In 1938 after nearly 26 years in non-residential practice in Edinburgh, James, along with his wife Jessie and son Leslie opened the Kingston Nature Cure Clinic. This was in a large Pilkington designed mansion house in 10 acres of its own grounds on the south side of the city. Kingston was a residential clinic, as well as a training centre for practitioners, and it was here that the health philosophy of straight Nature Cure – based on Natural Therapuetics and refined and extended – was taught. Students of the Edinburgh School of Natural Therapeutics graduated as practitioners of Nature Cure and spread around the UK and beyond, working with this truly holistic approach. Over the years many patients benefitted, too often when orthodox medicine had previously let them down.
It was as a patient at the Kingston Clinic that Adam Tait realised the true importance and far-reaching effects of the Thomson Kingston approach to Nature Cure. It was his thwarted desire to help to establish more clinics that was the spur to establish this Fund. Over the years other patients who had themselves benefitted from changing their way of life and approach to health were only too happy to contribute to the fund. Seven decades on, the Tait Vision Fund is still going strong and supporting many aspects of Nature Cure from individual patients, to practitioners to publications.
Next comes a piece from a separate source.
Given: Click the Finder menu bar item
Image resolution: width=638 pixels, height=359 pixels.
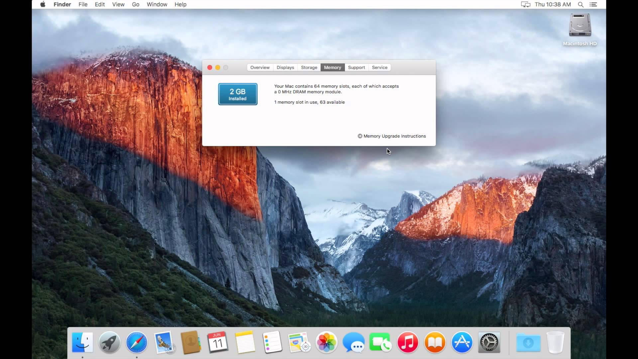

After the ESNT closed in 1984 a four-year post-graduate training course was drawn up and this has produced the current register of practitioners. Currently a new training course is being evolved, based on distance learning and clinical practice training, this course will embrace the comprehensive study of all relevant aspects, together with original research. It will focus on health, rather than on illness, and the symptoms that orthodox approaches seek to get rid of or suppress. Graduates will be qualified to practice Nature Cure based on the Thomson Kingston philosophy, working within the society’s strict bye-laws and adhering to its tenets.
These practitioners will be different to most other “alternatives” in that their central concerns will be understanding, education and guidance. Explanations of the reasons for the illness, which will have derived from many aspects of a person’s life will be coupled with guidance on how to live a more healthy life. There are no pills or potions on offer, because it is only through understanding, and making fundamental changes, that there can be true holistic lasting good health.
It is a surprise to many people that in a healthy person, acute illness is a positive response. This is generally to a situation where the body needs to rid itself of toxic wastes and an extraordinary effort is required. Therefore the conclusion is that to suppress that effort with medication, of any sort, is counter-productive. Indeed, to do so persistently, is likely to lead to chronic illness.
So the Tait Vision Fund and the Incorporated Society of Registered Naturopaths are confident that through their new training course, there will always be practitioners qualified and out there to help the many people who are looking for a different approach to achieving and maintaining a natural and healthy way of life.